The measles resurgence originated in California, where there are pockets with sickeningly low vaccination rates. One of 19 states permitting “personal belief” exemptions, California allows parents to enlist a “naturopath” as the doctor excusing them from mandatory vaccine requirements. At several wealthy schools, concentrated in West Los Angeles, up to 60 percent of children are unvaccinated, a figure that rivals South Sudan. Meanwhile, the state with the highest vaccination rate is Mississippi, known for its poverty and dismal health care. It has the strictest immunization laws in the country, along with West Virginia, allowing only medical exemptions.
Anti-vaccine crusaders would let millions contract preventable diseases like measles, which kills 400 people a day across the globe, especially in the imperialist-subjugated Third World, where access to vaccines, antibiotics and clean water is limited. At the same time, granola crunchers and Tea Partyers certainly make no bones about the full vaccination schedule mandated for immigrants and green-card seekers in this country. One viral tweet by Nigerian author Elnathan John mocked the racist hysteria in the U.S. around the recent Ebola epidemic in West Africa: “Our thoughts are with the measles-ravaged country America. I hope we are screening them before they come to Africa.”
“Personal” health choices involve things like picking a toothpaste, since cavities are not contagious. But getting vaccinated is about protecting the individual and everyone else as well.
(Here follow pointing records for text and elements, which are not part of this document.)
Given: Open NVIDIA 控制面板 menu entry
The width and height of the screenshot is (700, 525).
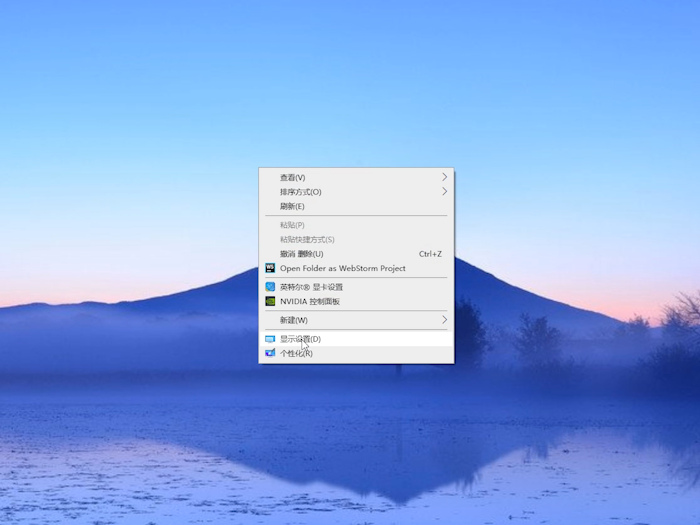Looking at the screenshot, I should click(x=310, y=301).
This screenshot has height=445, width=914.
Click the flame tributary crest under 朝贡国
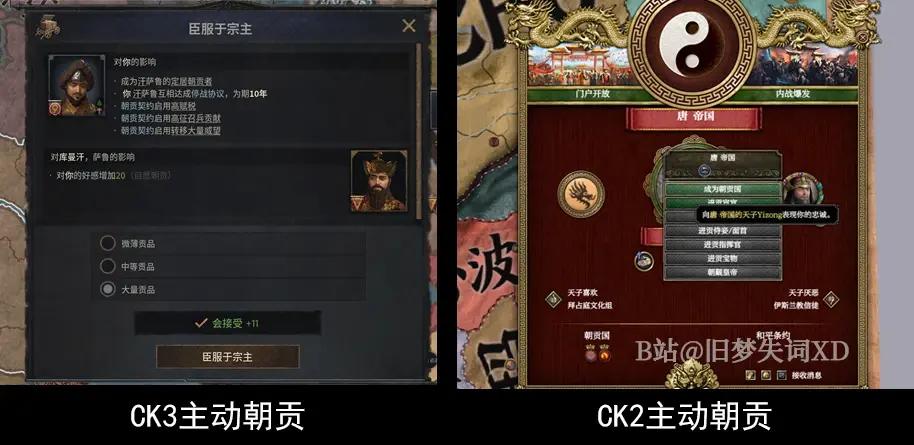(604, 353)
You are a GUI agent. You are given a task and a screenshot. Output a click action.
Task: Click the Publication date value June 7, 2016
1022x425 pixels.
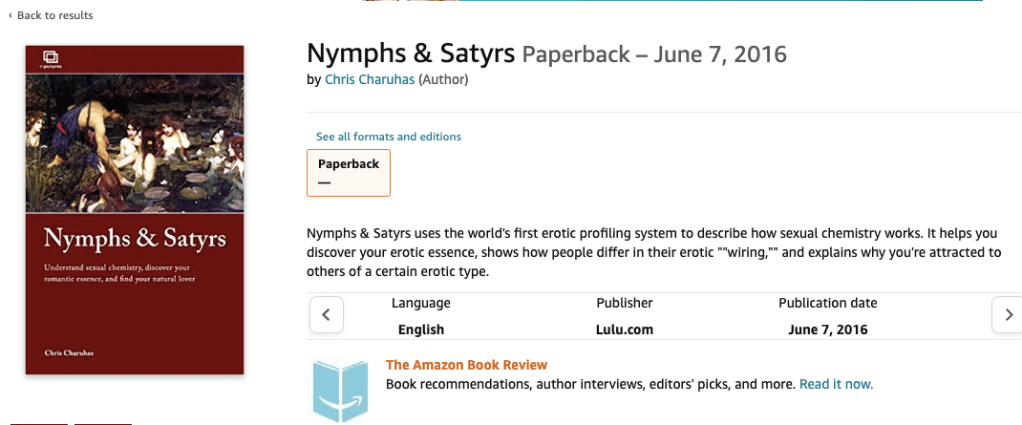[x=827, y=329]
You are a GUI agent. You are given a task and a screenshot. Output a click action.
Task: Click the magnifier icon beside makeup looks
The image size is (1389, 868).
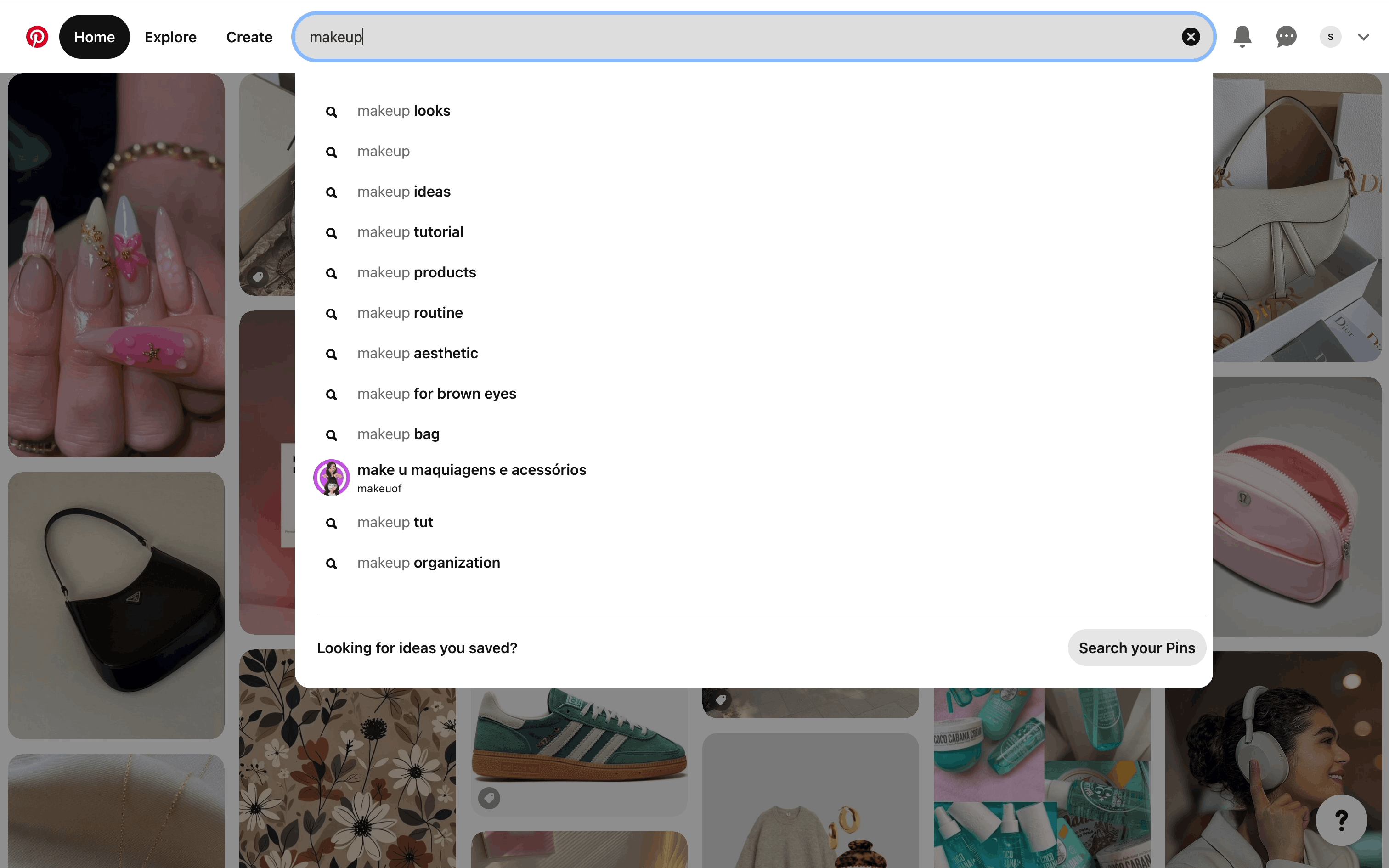coord(331,112)
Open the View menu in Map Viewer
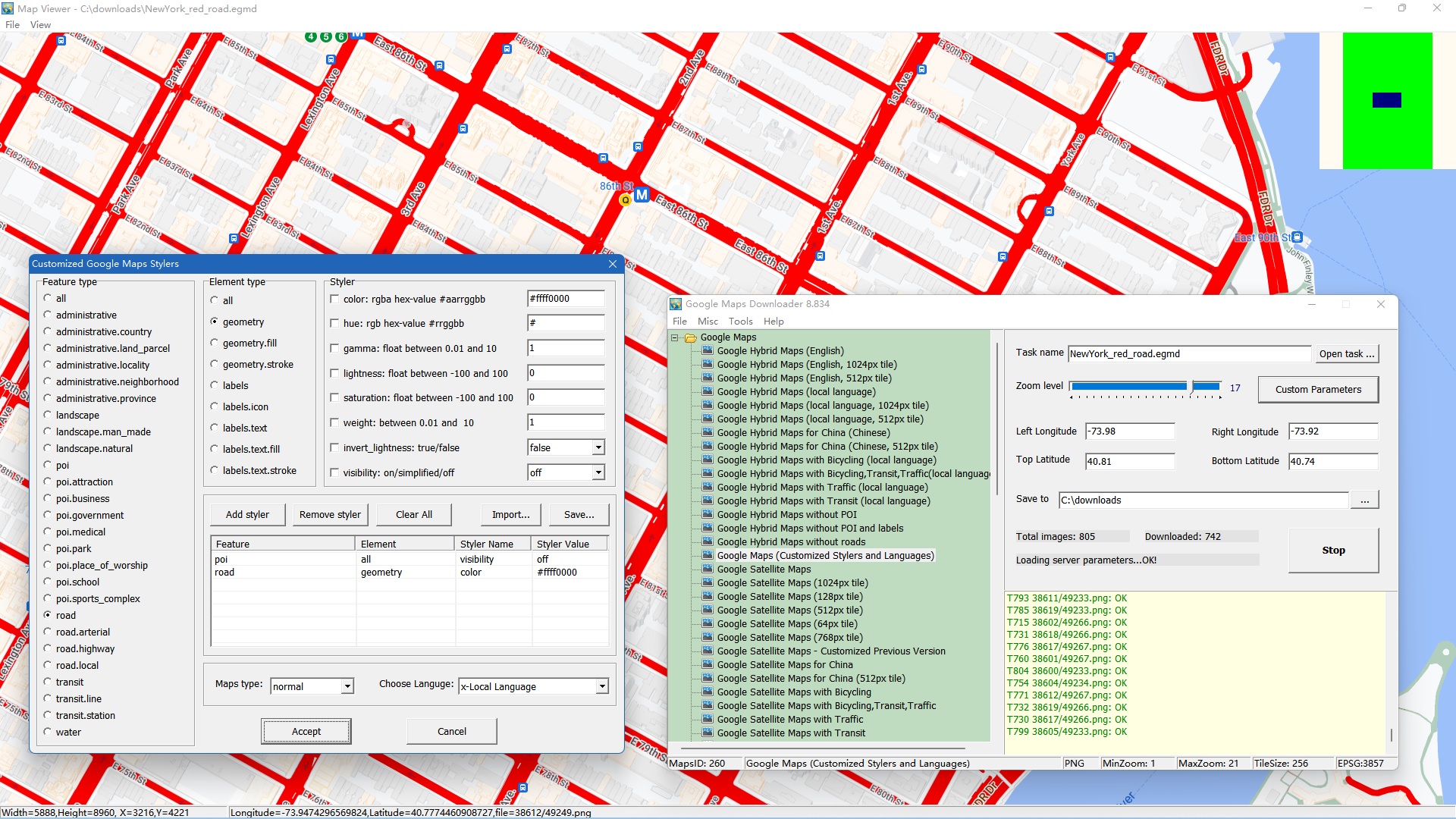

The collective effectiveness of vaccines depends on a large enough portion of the population being immunized. When there’s a critical drop in vaccination rates, immunity crumbles.
In the spirit of doctors’ Hippocratic oath to “do no harm,” personal and religious belief exemptions should be scrapped. Life-saving vaccines should be mandated and, like all health care needs, freely available to all. As Marxists, we defend science against religious and superstitious obscurantism as part of fighting for a socialist future in which the wealth, resources, scientific developments and medical technology of society are put to the service of the many, not the profits of the few. Only then will we be able to build a world, freed of medieval and crippling backwardness, where human life, worth and dignity matter.